The Houston-based owner and operator of 31 hospitals in 11 states acknowledged last month it would post a large loss but didn't disclose how much until its official earnings statement last week. Within days of last month's announcement, Paracelsus was blitzed with shareholder lawsuits in state and federal courts in California and Texas, which charged that the company didn't disclose its true financial condition prior to its August merger with Champion Healthcare Corp. (Oct. 21, p. 10).
"I want to reassure our stockholders and other constituents that we continue dedicating our efforts to achieving the objectives contemplated at the time of the merger," said Charles R. Miller, Paracelsus' president and chief operating officer. "I am prepared to take whatever actions are necessary to expedite those efforts."
Paracelsus' immediate action will be to exit the Los Angeles market, where the company owns five acute-care and three psychiatric hospitals. The company said it may close, sell or swap all eight Los Angeles hospitals and two other psychiatric hospitals in Louisiana and Missouri. "There are 10 hospitals in play," said Deborah Frankovich, vice president and treasurer of Paracelsus.
Paracelsus reported a net loss of $80.1 million, or $1.89 per share, for its third quarter ended Sept. 30. That compares with net income of $3.3 million, or 11 cents per share, in the year-ago quarter. Revenues dropped 1% to $109.9 million.
The company's quarterly earnings reflect a total of $128.3 million in charges and losses. The results reflect $46.8 million in costs related to the merger; $17.6 million in adjustments from closure costs and restated estimates from government programs; a $42.9 million loss from the anticipated divestiture of all the company's psychiatric hospitals; a $13.3 million "impairment charge" related to a decision to divest certain acute-care hospitals in Los Angeles; and a loss to extinguish $7.7 million in debt related to the merger transaction and establishment of a new credit facility.
The poor earnings caused Standard & Poor's Corp. to change Paracelsus' credit outlook to negative from stable.
With $700 million in annual revenues, Paracelsus became the nation's sixth-largest investor-owned company at the time of the merger.
Meanwhile, Paracelsus executives said they are unable to predict when an internal investigation into the company's financial irregularities and earnings shortfall would be completed.
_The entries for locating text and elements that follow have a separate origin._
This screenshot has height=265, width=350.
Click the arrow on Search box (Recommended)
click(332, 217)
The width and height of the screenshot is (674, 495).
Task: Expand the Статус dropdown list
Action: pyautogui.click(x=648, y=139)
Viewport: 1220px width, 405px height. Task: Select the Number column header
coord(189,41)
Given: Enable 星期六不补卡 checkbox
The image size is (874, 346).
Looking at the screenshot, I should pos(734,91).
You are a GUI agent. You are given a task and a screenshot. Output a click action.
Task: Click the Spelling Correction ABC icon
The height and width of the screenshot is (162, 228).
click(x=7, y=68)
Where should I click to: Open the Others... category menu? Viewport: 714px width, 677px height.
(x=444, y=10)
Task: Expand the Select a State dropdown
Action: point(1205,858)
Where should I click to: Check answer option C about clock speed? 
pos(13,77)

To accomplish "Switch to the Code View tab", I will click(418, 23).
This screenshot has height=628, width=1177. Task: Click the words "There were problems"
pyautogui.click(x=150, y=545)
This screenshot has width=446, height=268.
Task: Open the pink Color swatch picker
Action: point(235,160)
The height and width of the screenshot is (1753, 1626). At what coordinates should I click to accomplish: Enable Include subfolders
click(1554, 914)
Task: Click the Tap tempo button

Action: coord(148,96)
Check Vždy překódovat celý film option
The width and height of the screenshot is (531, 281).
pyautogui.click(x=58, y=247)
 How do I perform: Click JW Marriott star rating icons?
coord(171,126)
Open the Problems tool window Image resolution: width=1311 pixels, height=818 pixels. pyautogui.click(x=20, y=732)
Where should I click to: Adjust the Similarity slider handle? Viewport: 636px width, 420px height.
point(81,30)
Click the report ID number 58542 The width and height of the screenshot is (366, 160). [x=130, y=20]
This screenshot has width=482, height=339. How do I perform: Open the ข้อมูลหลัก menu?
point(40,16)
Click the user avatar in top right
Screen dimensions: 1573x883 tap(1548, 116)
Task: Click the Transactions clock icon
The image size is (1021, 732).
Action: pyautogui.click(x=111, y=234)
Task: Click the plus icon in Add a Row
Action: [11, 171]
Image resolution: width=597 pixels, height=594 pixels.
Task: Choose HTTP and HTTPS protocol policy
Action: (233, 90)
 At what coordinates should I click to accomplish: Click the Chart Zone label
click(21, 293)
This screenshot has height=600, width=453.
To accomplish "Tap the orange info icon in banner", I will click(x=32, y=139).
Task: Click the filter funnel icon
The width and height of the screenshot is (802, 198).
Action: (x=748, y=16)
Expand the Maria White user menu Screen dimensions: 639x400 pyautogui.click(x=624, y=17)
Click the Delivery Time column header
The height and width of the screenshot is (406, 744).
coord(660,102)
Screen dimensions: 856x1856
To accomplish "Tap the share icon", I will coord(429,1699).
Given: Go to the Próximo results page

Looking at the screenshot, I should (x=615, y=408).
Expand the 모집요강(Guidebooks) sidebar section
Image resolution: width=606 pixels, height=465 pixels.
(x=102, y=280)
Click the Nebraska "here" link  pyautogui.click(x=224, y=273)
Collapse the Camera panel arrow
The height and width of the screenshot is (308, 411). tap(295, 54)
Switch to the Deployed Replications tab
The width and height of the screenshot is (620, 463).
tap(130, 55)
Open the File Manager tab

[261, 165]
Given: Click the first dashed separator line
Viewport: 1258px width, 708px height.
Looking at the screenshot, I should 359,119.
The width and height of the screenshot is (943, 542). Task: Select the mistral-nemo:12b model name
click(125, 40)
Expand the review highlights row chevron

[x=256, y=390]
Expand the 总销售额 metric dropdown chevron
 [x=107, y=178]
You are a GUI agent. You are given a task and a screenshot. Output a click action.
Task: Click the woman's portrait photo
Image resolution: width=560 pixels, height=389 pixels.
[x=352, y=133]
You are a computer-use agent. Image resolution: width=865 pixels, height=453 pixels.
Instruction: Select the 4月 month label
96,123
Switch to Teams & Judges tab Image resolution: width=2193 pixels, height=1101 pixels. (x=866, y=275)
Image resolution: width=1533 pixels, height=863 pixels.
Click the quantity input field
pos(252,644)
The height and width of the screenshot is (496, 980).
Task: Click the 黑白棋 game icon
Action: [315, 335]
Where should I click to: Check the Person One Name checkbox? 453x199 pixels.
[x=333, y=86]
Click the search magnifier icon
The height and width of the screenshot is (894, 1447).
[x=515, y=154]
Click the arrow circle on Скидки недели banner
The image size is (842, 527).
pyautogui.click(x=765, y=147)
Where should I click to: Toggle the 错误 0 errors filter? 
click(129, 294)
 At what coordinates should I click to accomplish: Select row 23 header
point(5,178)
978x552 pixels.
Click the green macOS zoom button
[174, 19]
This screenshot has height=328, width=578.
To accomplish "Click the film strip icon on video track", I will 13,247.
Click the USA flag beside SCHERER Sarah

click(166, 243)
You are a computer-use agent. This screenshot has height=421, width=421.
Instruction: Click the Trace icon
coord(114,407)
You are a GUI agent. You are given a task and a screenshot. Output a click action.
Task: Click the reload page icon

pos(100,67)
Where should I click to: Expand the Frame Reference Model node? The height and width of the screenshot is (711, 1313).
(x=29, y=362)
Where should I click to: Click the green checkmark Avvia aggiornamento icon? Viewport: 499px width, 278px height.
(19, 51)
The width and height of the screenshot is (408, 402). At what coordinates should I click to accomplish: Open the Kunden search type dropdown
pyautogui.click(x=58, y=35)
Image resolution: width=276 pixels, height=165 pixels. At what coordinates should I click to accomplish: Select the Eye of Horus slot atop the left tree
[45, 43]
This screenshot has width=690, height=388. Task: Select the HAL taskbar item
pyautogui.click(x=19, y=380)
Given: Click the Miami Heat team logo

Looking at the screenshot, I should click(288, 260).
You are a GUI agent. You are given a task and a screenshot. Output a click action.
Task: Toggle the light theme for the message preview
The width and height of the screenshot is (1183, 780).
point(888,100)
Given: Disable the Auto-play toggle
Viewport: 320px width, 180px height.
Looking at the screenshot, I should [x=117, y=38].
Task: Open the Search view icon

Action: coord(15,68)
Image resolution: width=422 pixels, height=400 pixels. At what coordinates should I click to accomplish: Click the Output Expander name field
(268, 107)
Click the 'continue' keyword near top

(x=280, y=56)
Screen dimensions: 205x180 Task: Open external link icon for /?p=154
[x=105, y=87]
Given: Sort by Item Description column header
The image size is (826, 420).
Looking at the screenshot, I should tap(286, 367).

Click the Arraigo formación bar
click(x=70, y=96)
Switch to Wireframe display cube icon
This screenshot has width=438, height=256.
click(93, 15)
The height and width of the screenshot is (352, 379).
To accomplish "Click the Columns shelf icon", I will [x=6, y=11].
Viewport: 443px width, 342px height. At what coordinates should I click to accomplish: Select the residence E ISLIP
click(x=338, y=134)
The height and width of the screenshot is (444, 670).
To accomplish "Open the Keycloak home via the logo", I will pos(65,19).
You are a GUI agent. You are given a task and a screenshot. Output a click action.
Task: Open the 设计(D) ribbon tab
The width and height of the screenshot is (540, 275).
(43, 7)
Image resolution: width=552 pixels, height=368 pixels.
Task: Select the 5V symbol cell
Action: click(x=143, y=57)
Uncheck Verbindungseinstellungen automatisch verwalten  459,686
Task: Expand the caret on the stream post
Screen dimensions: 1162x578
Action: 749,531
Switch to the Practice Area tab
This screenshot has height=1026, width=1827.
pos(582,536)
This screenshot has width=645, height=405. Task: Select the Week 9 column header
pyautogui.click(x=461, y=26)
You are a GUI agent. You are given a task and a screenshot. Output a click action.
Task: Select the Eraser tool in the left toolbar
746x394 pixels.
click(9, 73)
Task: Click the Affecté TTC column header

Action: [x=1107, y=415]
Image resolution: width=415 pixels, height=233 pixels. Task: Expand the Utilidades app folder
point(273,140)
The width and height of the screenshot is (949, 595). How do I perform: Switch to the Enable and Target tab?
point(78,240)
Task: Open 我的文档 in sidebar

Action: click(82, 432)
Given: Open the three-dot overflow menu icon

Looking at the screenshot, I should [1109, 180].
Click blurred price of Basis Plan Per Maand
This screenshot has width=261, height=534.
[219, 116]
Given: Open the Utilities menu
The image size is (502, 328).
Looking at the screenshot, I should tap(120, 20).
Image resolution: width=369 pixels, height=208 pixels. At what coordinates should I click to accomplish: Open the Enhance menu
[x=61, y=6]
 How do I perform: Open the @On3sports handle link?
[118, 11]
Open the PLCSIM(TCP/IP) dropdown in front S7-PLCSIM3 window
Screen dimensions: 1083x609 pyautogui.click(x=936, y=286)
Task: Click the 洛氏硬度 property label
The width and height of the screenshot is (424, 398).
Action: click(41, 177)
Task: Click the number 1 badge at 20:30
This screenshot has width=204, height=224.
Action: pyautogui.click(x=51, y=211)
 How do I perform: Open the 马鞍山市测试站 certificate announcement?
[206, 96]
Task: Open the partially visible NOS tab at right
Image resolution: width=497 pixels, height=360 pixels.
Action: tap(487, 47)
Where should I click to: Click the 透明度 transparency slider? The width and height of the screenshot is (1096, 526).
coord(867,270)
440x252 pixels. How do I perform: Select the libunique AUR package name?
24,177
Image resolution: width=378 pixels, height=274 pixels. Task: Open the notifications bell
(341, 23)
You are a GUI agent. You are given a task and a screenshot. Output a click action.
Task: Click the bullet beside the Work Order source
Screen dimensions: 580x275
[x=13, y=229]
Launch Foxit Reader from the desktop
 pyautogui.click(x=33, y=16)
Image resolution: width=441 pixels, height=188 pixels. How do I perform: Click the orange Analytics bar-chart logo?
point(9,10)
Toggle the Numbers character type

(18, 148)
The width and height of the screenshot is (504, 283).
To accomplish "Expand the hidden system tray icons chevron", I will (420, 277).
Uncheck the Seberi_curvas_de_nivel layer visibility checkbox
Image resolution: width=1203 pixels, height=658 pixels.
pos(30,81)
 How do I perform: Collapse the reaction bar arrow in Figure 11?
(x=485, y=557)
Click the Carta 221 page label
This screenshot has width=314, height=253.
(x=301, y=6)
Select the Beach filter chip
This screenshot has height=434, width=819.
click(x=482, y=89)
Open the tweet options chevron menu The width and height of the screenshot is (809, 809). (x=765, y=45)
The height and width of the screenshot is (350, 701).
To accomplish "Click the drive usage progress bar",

The company hired the national accounting firm Price Waterhouse and Washington law firm Wilmer, Cutler & Pickering to examine the problems (Oct. 14, p. 17).
"A senior operating and financial executive has been assigned to directly oversee the Los Angeles metropolitan area hospitals, with responsibility for reducing expenses and improving cash flow of these hospitals while they are still being operated by the company," Miller said.
For the nine months, the company lost $86.9 million, or $2.56 per share, compared with net income of $10.5 million, or 35 cents per share, in the year-ago period. Revenues rose 5% to $350.2 million.